İstisnasız tüm partilerin yetkilileriyle, il başkanlarıyla, milletvekilleriyle, üst yönetimiyle oturup konuşuyoruz. Kendileri kabul etmiyorlar ama... TÜSİAD Yüksek İstişare Konseyi Başkanı Mustafa Koç’un “Akıl tutulması...” yorumu hemen hepsi için geçerli diye düşünüyorum.
Her partinin olayları kendine göre yorumlaması normal görülebilir; ancak Türkiye’de yaşanan siyasi süreci böyle yorumlamak ne kadar doğrudur?

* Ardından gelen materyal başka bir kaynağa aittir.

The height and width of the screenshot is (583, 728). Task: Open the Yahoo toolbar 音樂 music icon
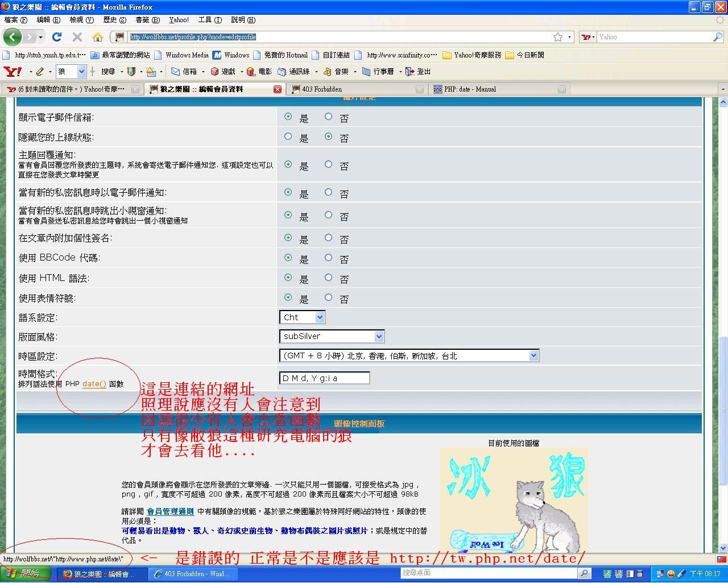328,72
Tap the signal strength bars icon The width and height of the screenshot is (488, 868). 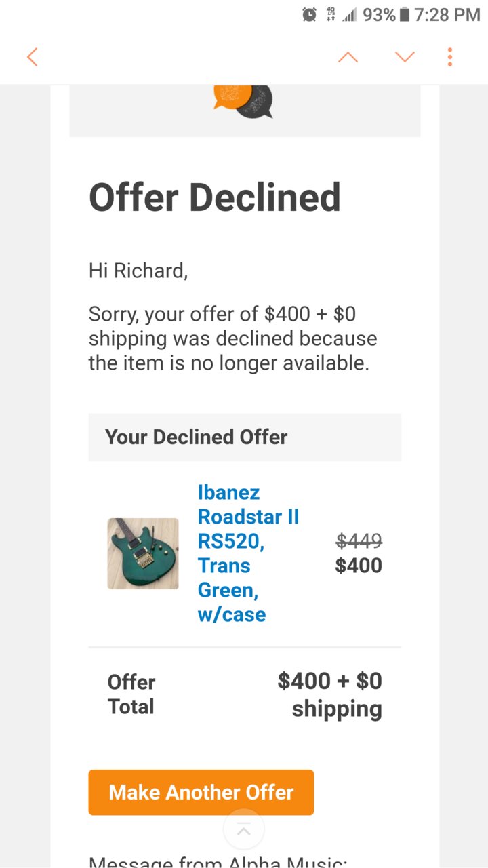click(349, 14)
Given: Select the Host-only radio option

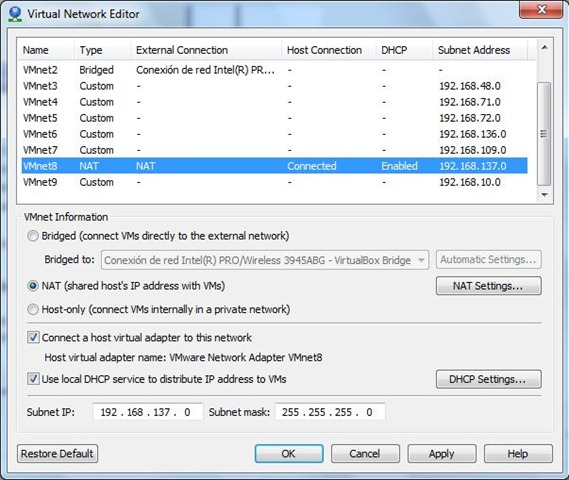Looking at the screenshot, I should pos(33,309).

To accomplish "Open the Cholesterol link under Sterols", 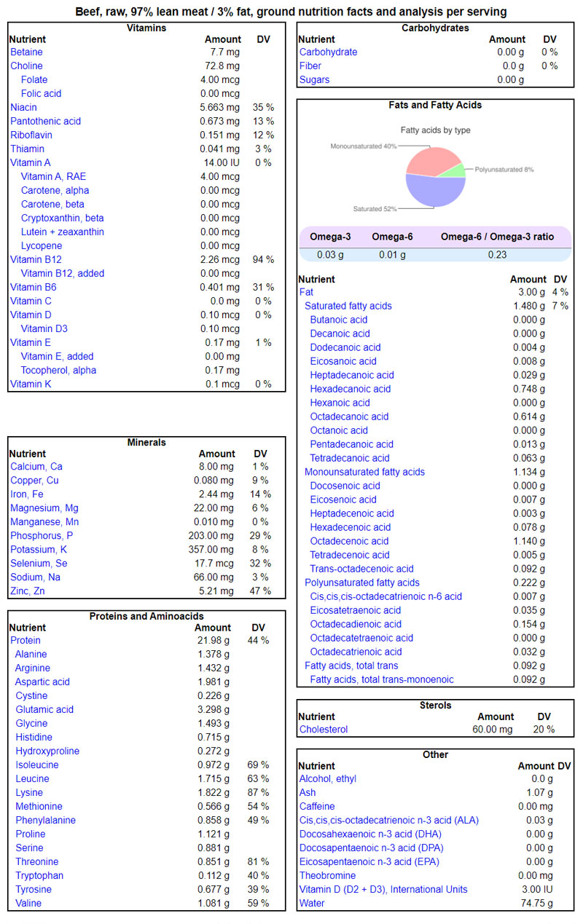I will coord(324,729).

Bundan bir süre önce “İzmir için sivil bir dil oluşturmak gerekiyor” diye yazmıştım. Aklın çok, ortak aklın olmadığı bir siyaset diliyle Türkiye bir yere gidemiyor.

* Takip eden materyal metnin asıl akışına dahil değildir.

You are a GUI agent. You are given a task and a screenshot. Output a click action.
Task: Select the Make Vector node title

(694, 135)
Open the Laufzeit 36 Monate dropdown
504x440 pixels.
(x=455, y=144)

TÜSİAD, “Anayasa tüm partilerin, sözü olan tüm sivil toplum örgütlerinin bir araya gelerek oluşturacağı bir konvansiyonla yapılmalı” diyor.
Başbakan Yardımcısı Cemil Çiçek ise “İşte biz bunu altı ay önce söylemiştik. Bizim nasıl öngörülü olduğumuzu gösteriyor” diyor.

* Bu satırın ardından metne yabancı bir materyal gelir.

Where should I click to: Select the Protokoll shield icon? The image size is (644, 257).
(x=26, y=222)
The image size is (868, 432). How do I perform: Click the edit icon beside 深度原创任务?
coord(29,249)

Örnekleri çoğaltmak mümkün...
Gerçek olan şu ki; başta AKP olmak üzere tüm partiler Türk insanın beklentilerinin çok uzağında siyaset yapıyor. Ben sivil, daha liberal bir dil ve dünya görüşüyle Türkiye’nin bugün geldiği noktadan çıkabileceğini düşünüyorum.
* * *
Size farklı bir pencereden, ekonomiden bir örnek vermek istiyorum.
Geçenlerde Songül Hatısaru’nun Milliyet’te Procter & Gamble Türkiye Genel Müdürü Saffet Karpat ile yaptığı güzel bir röportaj vardı.
Karpat, şöyle demişti.
“Marka yaratmada dünyanın en önde gelen firmalarından biriyiz. Bunun altında tüketiciye verilen değer ve onu anlama çabası var. Gidip ev ziyaretleri yapıyorum. ‘Deterjanı nasıl kullanıyorsunuz, saçınızı nasıl boyuyorsunuz’ diye soruyorum. Bu bazen İstanbul’da Gaziosmanpaşa, Bağcılar, bazen Kayseri’de bir kasaba, bazen Nevşehir olabiliyor...”
Procter&Gamble küresel bir firma... Bir dünya firması olsanız da, oturduğunuz yerden tüketicinin isteklerini, beklentilerini anlayamazsınız. Zaman zaman yapılan anketler de, saha çalışmaları da yeterli değildir. O yüzden eğilimleri ve değişimi gözlemleyerek hareket eden bu stratejiyi bir şov değil, kendini geliştirmenin çok önemli bir ayrıntısı olarak görüyorum.
Bence bu strateji siyaset için de geçerli...
* * *
Kapı kapı dolaşarak siyaset yapan AKP... Ancak AKP de bu anlayışıyla çok eleştiriliyor. Çünkü seçmenin ayağına gidiyor ama kömür dağıtmak için, erzak dağıtmak için...
Bunun sandıkta bir bedeli var elbette... CHP’si, DP’si, MHP’si bu yaklaşımı, seçmeni “sadaka kültürüne” hapseden yaklaşıma itiraz ediyor ama alternatif de geliştirmiyor.
Seçmenin kendisini anlamasını, verdiği mesajları doğru algılamasını istiyor.
Bugünün dünya gerçeklerinde bunun olamayacağını bu partiler ve yetkilileri bir türlü anlamıyor.
Seçmenle inat etmeye devam ediyor. Procter & Gamble Türkiye Genel Müdürü Saffet Karpat’ın yaptığını aslında birçok firma yapıyor.
Bu stratejiyi uygulamak için ille de uluslar arası bir firma olmanız gerekmiyor. Birçok Türk kobisi de benzer çalışmaları yürütüyor.
* * *
Şöyle düşünüyorum. Bugün özel sektörümüz dünyayla rekabet edebilir ürün kalitesi yakaladığı gibi iş felsefesi anlamında da büyük atılımları gerçekleştirmeyi başardı.
İnsanımız da modern, çağdaş, bugünün yaşam koşullarına uygun bir çok düşünceyi hayatına monte etmeyi başardı. Problem...
Türkiye’ye dar gelen siyaset anlayışı ve eski tip politikacılardır.
Ülke ve dünya gerçeklerine göre değil, parti tüzüğüne göre hareket ettikleri sürece Türkiye bir türlü rahata eremeyecektir.